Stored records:
········
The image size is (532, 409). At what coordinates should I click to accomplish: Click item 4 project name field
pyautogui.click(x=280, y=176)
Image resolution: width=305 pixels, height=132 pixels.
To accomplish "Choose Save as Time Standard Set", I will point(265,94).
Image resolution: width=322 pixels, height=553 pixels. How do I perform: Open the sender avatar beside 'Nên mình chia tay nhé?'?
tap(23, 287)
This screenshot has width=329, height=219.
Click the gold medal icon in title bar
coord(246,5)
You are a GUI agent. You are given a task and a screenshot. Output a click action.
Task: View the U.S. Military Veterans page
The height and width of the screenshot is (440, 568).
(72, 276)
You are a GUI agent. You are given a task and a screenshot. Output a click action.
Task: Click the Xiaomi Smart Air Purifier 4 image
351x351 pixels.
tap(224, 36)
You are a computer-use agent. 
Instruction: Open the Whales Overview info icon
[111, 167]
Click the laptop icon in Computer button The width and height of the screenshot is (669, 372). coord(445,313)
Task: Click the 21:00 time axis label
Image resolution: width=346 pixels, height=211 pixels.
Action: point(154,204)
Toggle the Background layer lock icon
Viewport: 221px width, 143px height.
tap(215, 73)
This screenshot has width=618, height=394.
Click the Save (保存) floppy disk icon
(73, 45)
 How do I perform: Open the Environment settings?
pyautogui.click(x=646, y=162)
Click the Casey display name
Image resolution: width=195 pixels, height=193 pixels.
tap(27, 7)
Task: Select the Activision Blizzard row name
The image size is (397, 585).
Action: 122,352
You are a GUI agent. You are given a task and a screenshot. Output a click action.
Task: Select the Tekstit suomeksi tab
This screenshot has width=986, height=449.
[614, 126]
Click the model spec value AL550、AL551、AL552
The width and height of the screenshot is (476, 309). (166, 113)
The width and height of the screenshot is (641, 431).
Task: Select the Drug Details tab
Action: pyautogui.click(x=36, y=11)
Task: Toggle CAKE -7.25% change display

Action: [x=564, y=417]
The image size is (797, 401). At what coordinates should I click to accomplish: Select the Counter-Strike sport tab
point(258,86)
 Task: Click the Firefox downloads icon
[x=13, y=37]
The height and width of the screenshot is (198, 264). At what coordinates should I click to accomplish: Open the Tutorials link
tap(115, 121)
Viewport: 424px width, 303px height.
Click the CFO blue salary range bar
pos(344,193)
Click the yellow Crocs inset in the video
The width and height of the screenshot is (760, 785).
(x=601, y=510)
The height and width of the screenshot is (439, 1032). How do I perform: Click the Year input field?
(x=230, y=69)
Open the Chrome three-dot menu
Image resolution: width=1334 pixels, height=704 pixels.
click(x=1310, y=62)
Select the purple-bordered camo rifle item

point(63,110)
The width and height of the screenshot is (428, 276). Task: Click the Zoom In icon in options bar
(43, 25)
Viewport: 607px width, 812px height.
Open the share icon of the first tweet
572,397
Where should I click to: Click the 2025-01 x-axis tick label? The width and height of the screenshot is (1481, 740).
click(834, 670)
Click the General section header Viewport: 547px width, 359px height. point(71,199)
········
# Assignment
Exactly as they appear above, set down all of the records once more.

# Response below
The image size is (532, 409). At what coordinates should I click to accomplish: Click item 4 project name field
pyautogui.click(x=280, y=176)
Image resolution: width=305 pixels, height=132 pixels.
To accomplish "Choose Save as Time Standard Set", I will point(265,94).
Image resolution: width=322 pixels, height=553 pixels. How do I perform: Open the sender avatar beside 'Nên mình chia tay nhé?'?
tap(23, 287)
This screenshot has width=329, height=219.
Click the gold medal icon in title bar
coord(246,5)
You are a GUI agent. You are given a task and a screenshot. Output a click action.
Task: View the U.S. Military Veterans page
The height and width of the screenshot is (440, 568).
(72, 276)
You are a GUI agent. You are given a task and a screenshot. Output a click action.
Task: Click the Xiaomi Smart Air Purifier 4 image
351x351 pixels.
tap(224, 36)
You are a computer-use agent. 
Instruction: Open the Whales Overview info icon
[111, 167]
Click the laptop icon in Computer button The width and height of the screenshot is (669, 372). coord(445,313)
Task: Click the 21:00 time axis label
Image resolution: width=346 pixels, height=211 pixels.
Action: point(154,204)
Toggle the Background layer lock icon
Viewport: 221px width, 143px height.
tap(215, 73)
This screenshot has width=618, height=394.
Click the Save (保存) floppy disk icon
(73, 45)
 How do I perform: Open the Environment settings?
pyautogui.click(x=646, y=162)
Click the Casey display name
Image resolution: width=195 pixels, height=193 pixels.
tap(27, 7)
Task: Select the Activision Blizzard row name
The image size is (397, 585).
Action: 122,352
You are a GUI agent. You are given a task and a screenshot. Output a click action.
Task: Select the Tekstit suomeksi tab
This screenshot has width=986, height=449.
[614, 126]
Click the model spec value AL550、AL551、AL552
The width and height of the screenshot is (476, 309). (166, 113)
The width and height of the screenshot is (641, 431).
Task: Select the Drug Details tab
Action: pyautogui.click(x=36, y=11)
Task: Toggle CAKE -7.25% change display

Action: [x=564, y=417]
The image size is (797, 401). At what coordinates should I click to accomplish: Select the Counter-Strike sport tab
point(258,86)
 Task: Click the Firefox downloads icon
[x=13, y=37]
The height and width of the screenshot is (198, 264). At what coordinates should I click to accomplish: Open the Tutorials link
tap(115, 121)
Viewport: 424px width, 303px height.
Click the CFO blue salary range bar
pos(344,193)
Click the yellow Crocs inset in the video
The width and height of the screenshot is (760, 785).
(x=601, y=510)
The height and width of the screenshot is (439, 1032). How do I perform: Click the Year input field?
(x=230, y=69)
Open the Chrome three-dot menu
Image resolution: width=1334 pixels, height=704 pixels.
click(x=1310, y=62)
Select the purple-bordered camo rifle item

point(63,110)
The width and height of the screenshot is (428, 276). Task: Click the Zoom In icon in options bar
(43, 25)
Viewport: 607px width, 812px height.
Open the share icon of the first tweet
572,397
Where should I click to: Click the 2025-01 x-axis tick label? The width and height of the screenshot is (1481, 740).
click(834, 670)
Click the General section header Viewport: 547px width, 359px height. point(71,199)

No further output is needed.